Es posible que no pueda tener acceso IV periférico debido a que:
- Ha tenido problemas con este tipo de acceso anteriormente. Si ha tenido flebitis, infiltración o extravasación antes, es más probable que vuelva a presentar estos problemas. Lo más seguro para usted puede ser otro tipo de acceso intravenoso.
- Sus venas son difíciles de encontrar o utilizar. Sus venas periféricas pueden ser demasiado pequeñas, profundas o débiles. Esto puede ocurrir si está deshidratado, tiene obesidad o ha recibido tratamientos intravenosos previos (como quimioterapia).
- La vía IV periférica no puede colocarse o no se mantiene en su lugar. Después de varios intentos, es posible que su enfermero no pueda colocar la vía IV de forma segura. En algunos casos, pueden colocar la vía IV, pero se mueve o se sale.
Si no es posible establecer un acceso intravenoso periférico, su enfermero informará a su oncólogo principal. Este es el médico especialista en cáncer que receta su tratamiento oncológico.

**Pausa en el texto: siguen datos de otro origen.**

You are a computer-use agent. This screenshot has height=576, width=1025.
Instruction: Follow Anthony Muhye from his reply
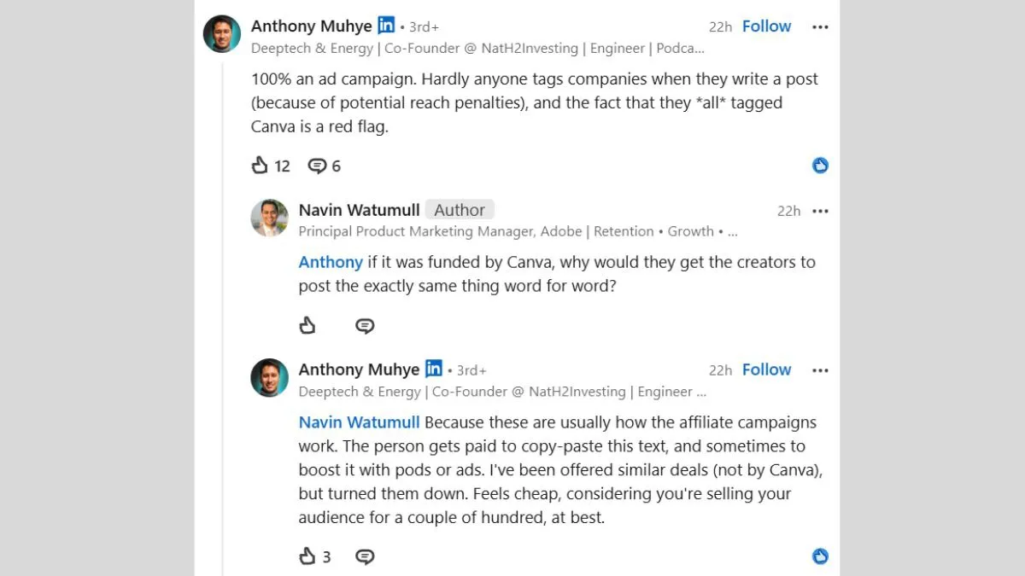click(x=766, y=369)
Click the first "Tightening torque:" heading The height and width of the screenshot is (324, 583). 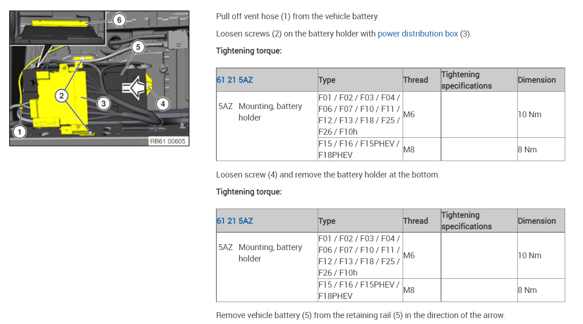249,51
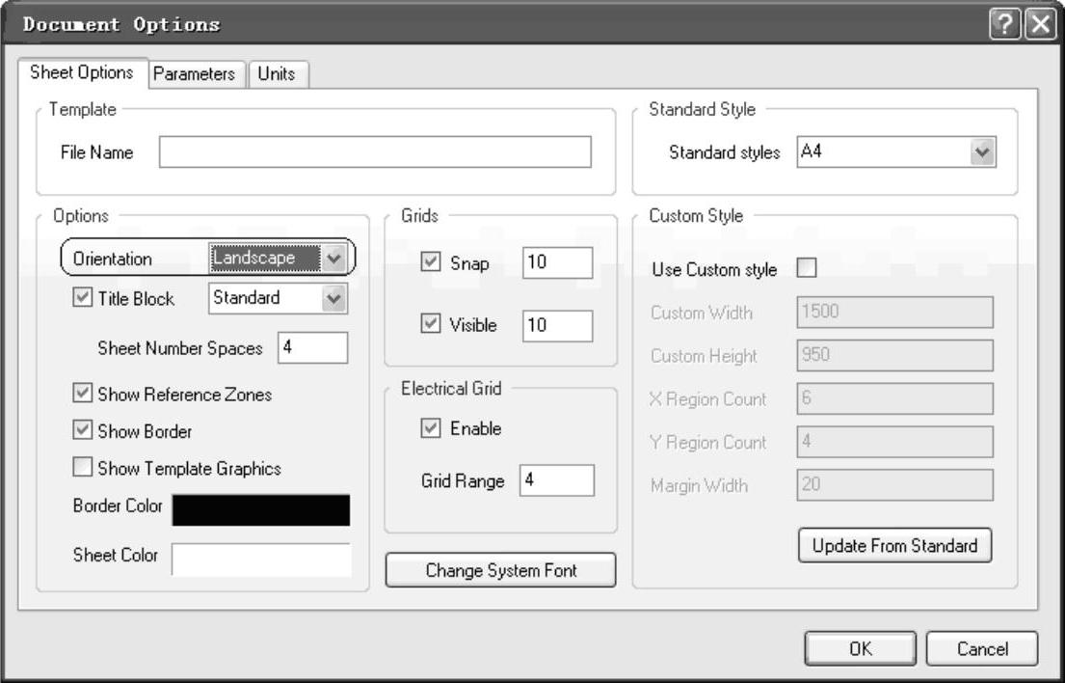Uncheck the Show Border option
This screenshot has height=683, width=1065.
tap(82, 431)
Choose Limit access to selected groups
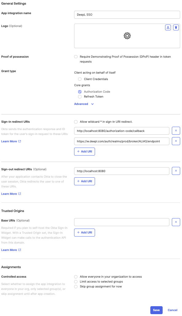 [76, 281]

Su oncólogo principal puede recomendar un acceso venoso central en su lugar. Esto significa colocar una vía central (también llamada catéter venoso central) en una vena grande del pecho. Su equipo de atención puede administrarle medicina, líquidos y productos sanguíneos a través de una vía central. También pueden utilizarla para extraer muestras de sangre.
Su oncólogo principal hablará con usted sobre qué esperar si necesita un acceso venoso central.